Hands on: Migrating from PostgreSQL to MySQL with the AWS Database Migration Service (DMS)



Hello, today we’ll take a look at how to migrate from PostgreSQL to MySQL using AWS DMS, the database migration service of AWS.

This is a hands on article, so we’ll be light on theory and start by preparing databases for our source and targets with some sample data. Afterwards we’ll set up the DMS instance and then configure our migration and transformation job. I’ll also point out some of the things to keep in mind for your own migrations along the way. Let’s get started.

There can’t be a database migration without databases

We need a PostgreSQL database as source and a MySQL database as target. In case you already have both databases available, you can skip to the Preparing databases section.

First we’re going to prepare the source database on an EC2 instance and then we’ll set up the target database.

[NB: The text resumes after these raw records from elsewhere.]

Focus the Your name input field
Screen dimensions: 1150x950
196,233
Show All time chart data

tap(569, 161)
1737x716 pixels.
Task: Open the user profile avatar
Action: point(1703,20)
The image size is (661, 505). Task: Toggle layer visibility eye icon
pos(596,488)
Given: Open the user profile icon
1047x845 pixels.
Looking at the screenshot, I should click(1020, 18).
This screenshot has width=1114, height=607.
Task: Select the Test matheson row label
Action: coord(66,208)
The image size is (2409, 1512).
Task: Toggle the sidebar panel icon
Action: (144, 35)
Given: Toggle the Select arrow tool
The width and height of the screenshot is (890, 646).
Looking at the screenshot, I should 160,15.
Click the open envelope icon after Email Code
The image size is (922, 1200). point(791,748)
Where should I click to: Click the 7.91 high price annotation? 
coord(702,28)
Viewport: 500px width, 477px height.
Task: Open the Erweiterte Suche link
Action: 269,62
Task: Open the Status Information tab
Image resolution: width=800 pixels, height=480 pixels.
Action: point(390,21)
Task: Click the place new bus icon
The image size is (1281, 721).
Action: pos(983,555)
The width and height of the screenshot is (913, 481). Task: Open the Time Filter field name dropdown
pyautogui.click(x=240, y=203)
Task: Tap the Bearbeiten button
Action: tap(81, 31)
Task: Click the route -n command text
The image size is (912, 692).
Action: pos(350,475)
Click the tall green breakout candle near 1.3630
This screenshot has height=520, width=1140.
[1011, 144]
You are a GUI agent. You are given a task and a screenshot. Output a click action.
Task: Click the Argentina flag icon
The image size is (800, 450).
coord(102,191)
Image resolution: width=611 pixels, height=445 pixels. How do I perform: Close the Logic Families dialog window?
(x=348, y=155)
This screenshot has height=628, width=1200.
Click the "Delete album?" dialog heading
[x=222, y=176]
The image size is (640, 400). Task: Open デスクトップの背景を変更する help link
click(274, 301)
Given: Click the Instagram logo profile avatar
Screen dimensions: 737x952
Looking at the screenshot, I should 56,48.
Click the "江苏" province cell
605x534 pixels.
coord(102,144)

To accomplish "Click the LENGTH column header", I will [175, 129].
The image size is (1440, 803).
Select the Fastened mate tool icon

Building the source database

  1. Create an EC2 instance using Amazon Linux 2
  2. Add a Security group to your instance that allows to ports 22. To reduce security risks, you may want to only allow port 22 communication from your IP. We’ll come back later to the security group once we have an IP address for our replication instance.
  3. Connect to your instance using ssh

Postgres are you there?

  1. Install PostgreSQL (or let it run inside docker ^_^ ). The following script will install Docker on your instance and start a PostgreSQL server inside a container with the username and password set to postgres.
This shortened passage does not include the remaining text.